SOURCE TEXT:
********

LEGISLATIVE BUDGET BOARD
Austin, Texas
 
FISCAL NOTE, 82ND LEGISLATIVE REGULAR SESSION
 
March 15, 2011

TO:
Honorable Richard Pena Raymond, Chair, House Committee on Human Services
 
FROM:
John S O'Brien, Director, Legislative Budget Board
 
IN RE:
HB1709 by Dukes (Relating to the creation of the individual development account program to provide savings incentives and opportunities for certain foster children to pursue home ownership, postsecondary education, and business development.), As Introduced



Estimated Two-year Net Impact to General Revenue Related Funds for HB1709, As Introduced: a negative impact of ($1,472,100) through the biennium ending August 31, 2013.

The bill would make no appropriation but could provide the legal basis for an appropriation of funds to implement the provisions of the bill.



Fiscal Year Probable Net Positive/(Negative) Impact to General Revenue Related Funds
2012 ($736,050)
2013 ($736,050)
2014 ($736,050)
2015 ($736,050)
2016 ($736,050)




Fiscal Year Probable Savings/(Cost) from
General Revenue Fund
1
2012 ($736,050)
2013 ($736,050)
2014 ($736,050)
2015 ($736,050)
2016 ($736,050)

********

THE DATA:
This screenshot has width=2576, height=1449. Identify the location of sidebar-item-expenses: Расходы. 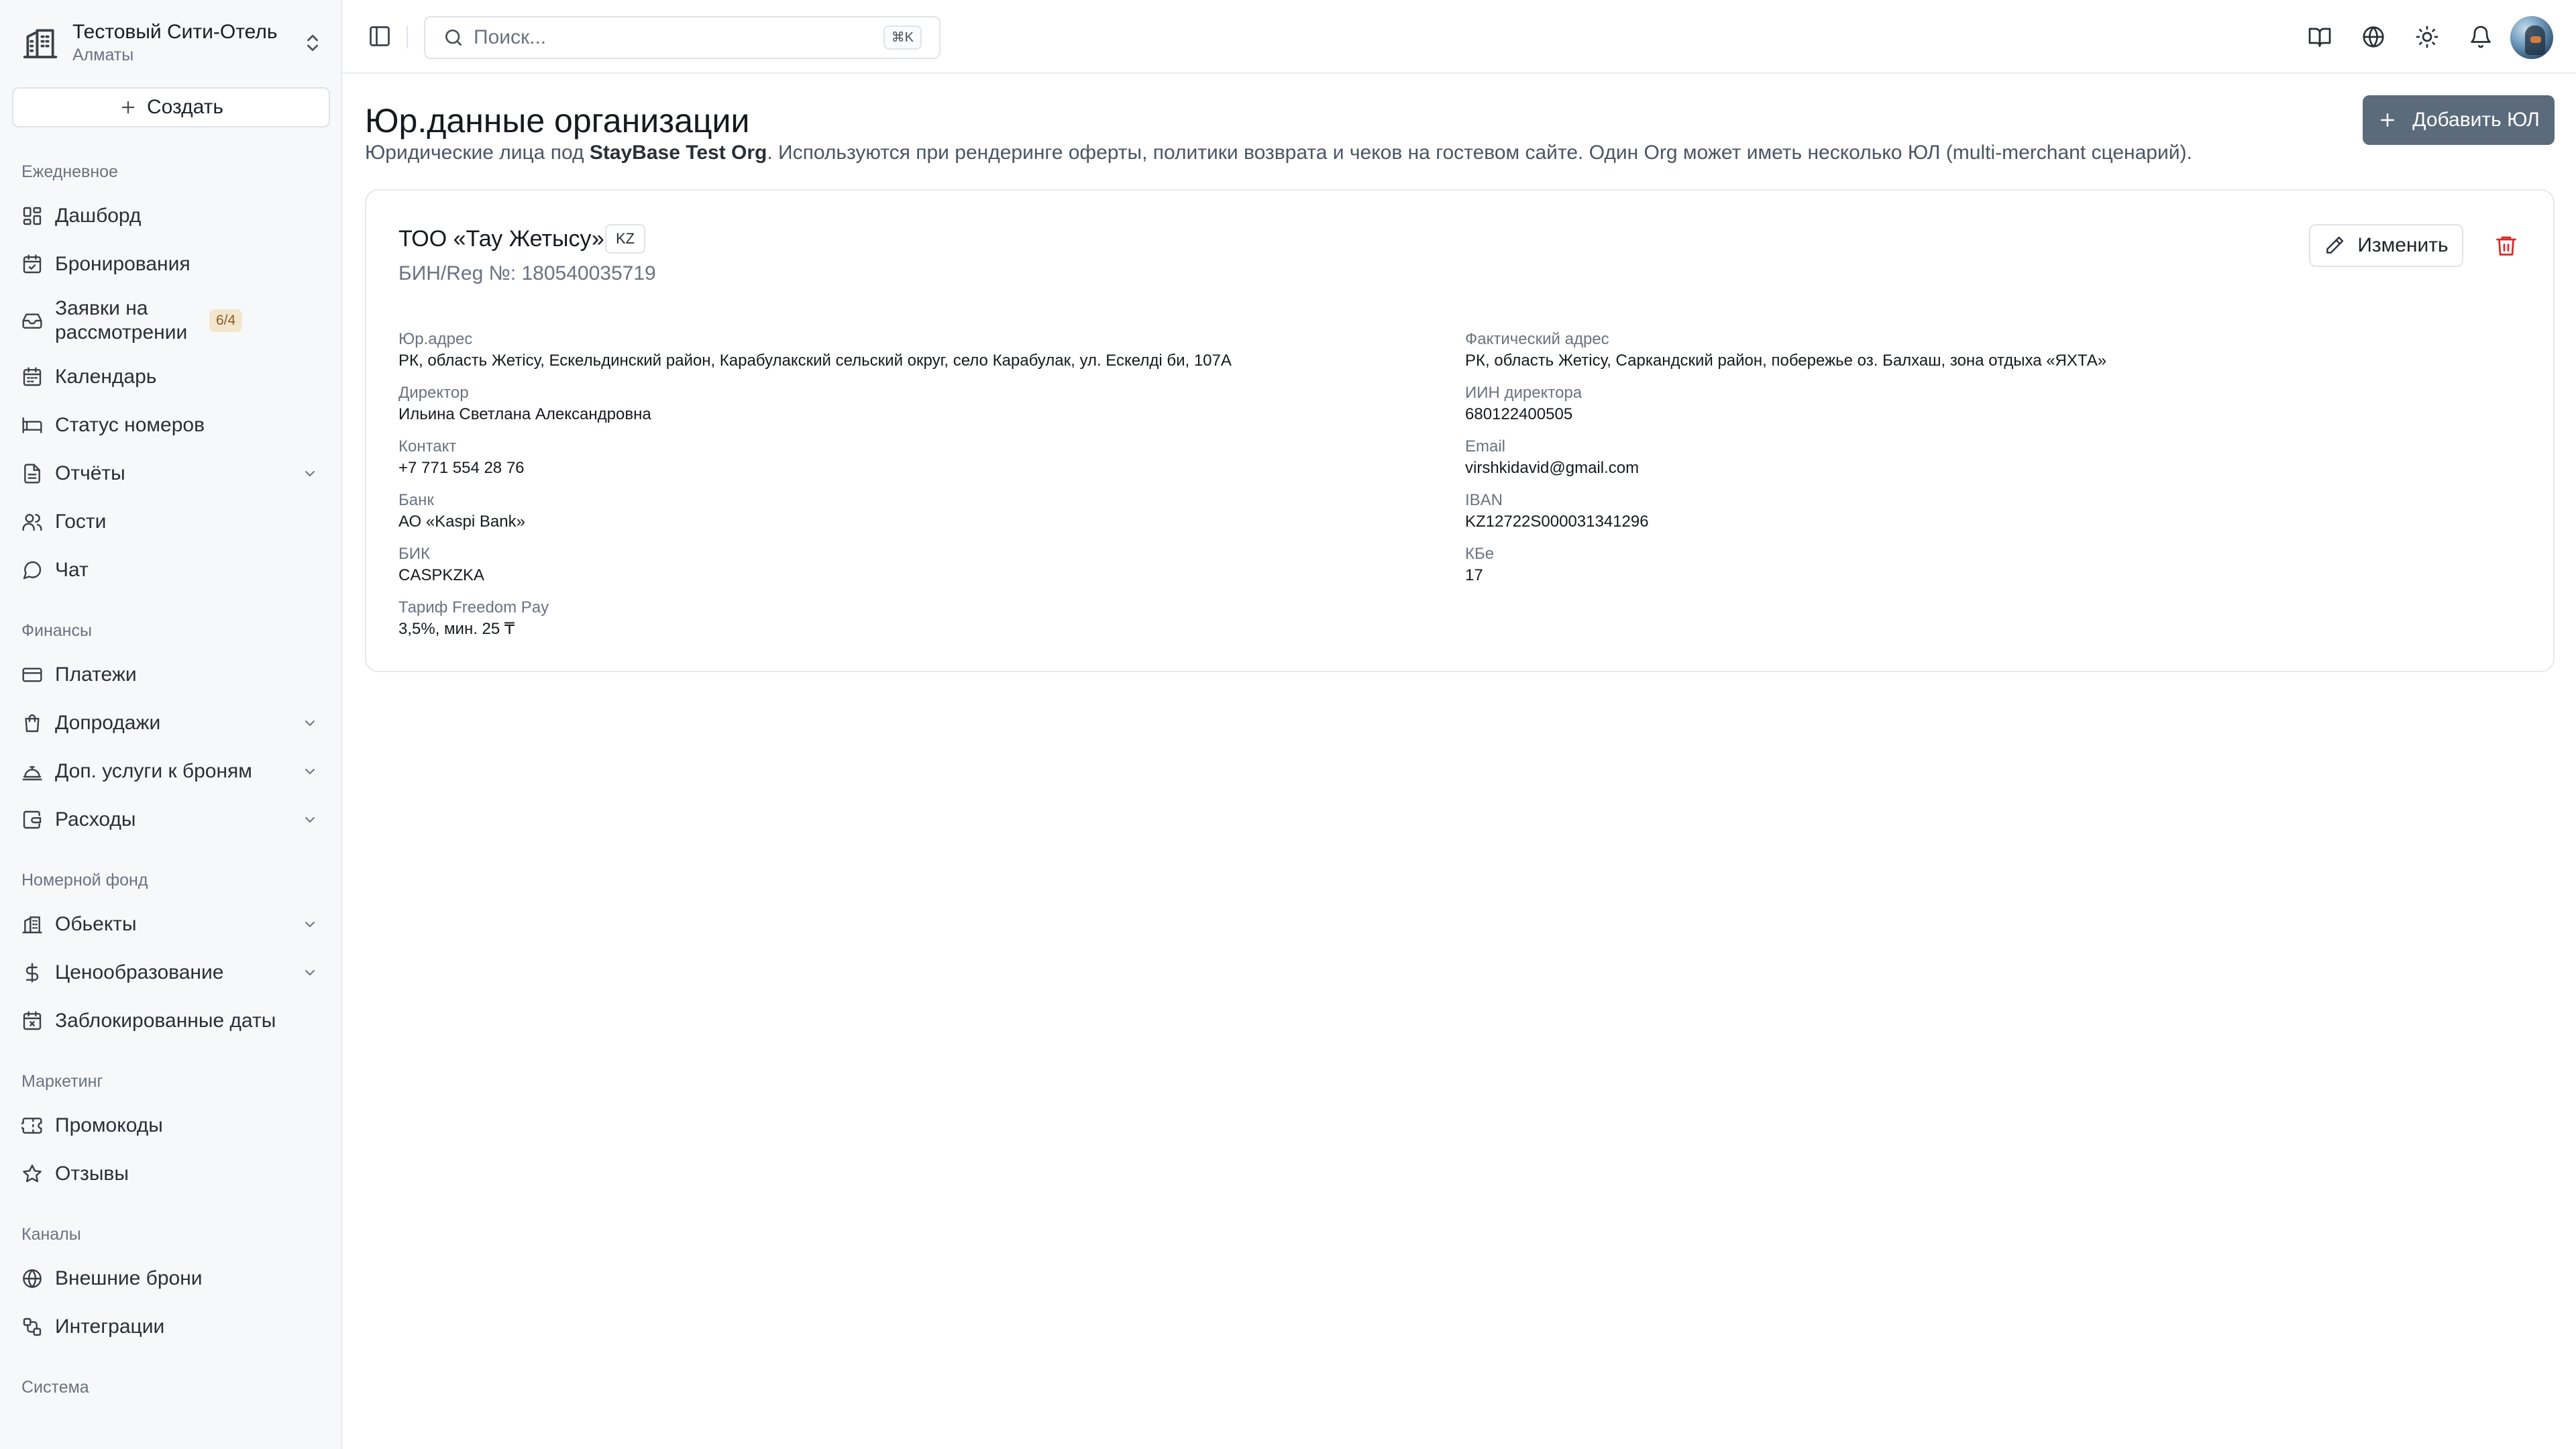
(170, 820).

********

PROBLEM SET:
**A.** Reproduce everything from "March 15, 2011" down to "August 31, 2013." in the fiscal note, swapping "foster children" for "foster youth".
**B.** Answer these from the fiscal note:
(i) To whom is it addressed?
(ii) What is the estimated two-year net impact to General Revenue Related Funds?
(iii) What probable cost from the General Revenue Fund is listed for fiscal year 2016?

ANSWERS PER TASK:
**A.**
March 15, 2011

TO:
Honorable Richard Pena Raymond, Chair, House Committee on Human Services
 
FROM:
John S O'Brien, Director, Legislative Budget Board
 
IN RE:
HB1709 by Dukes (Relating to the creation of the individual development account program to provide savings incentives and opportunities for certain foster youth to pursue home ownership, postsecondary education, and business development.), As Introduced



Estimated Two-year Net Impact to General Revenue Related Funds for HB1709, As Introduced: a negative impact of ($1,472,100) through the biennium ending August 31, 2013.

**B.**
(i) Honorable Richard Pena Raymond, Chair, House Committee on Human Services
(ii) A negative impact of ($1,472,100) through the biennium ending August 31, 2013
(iii) ($736,050)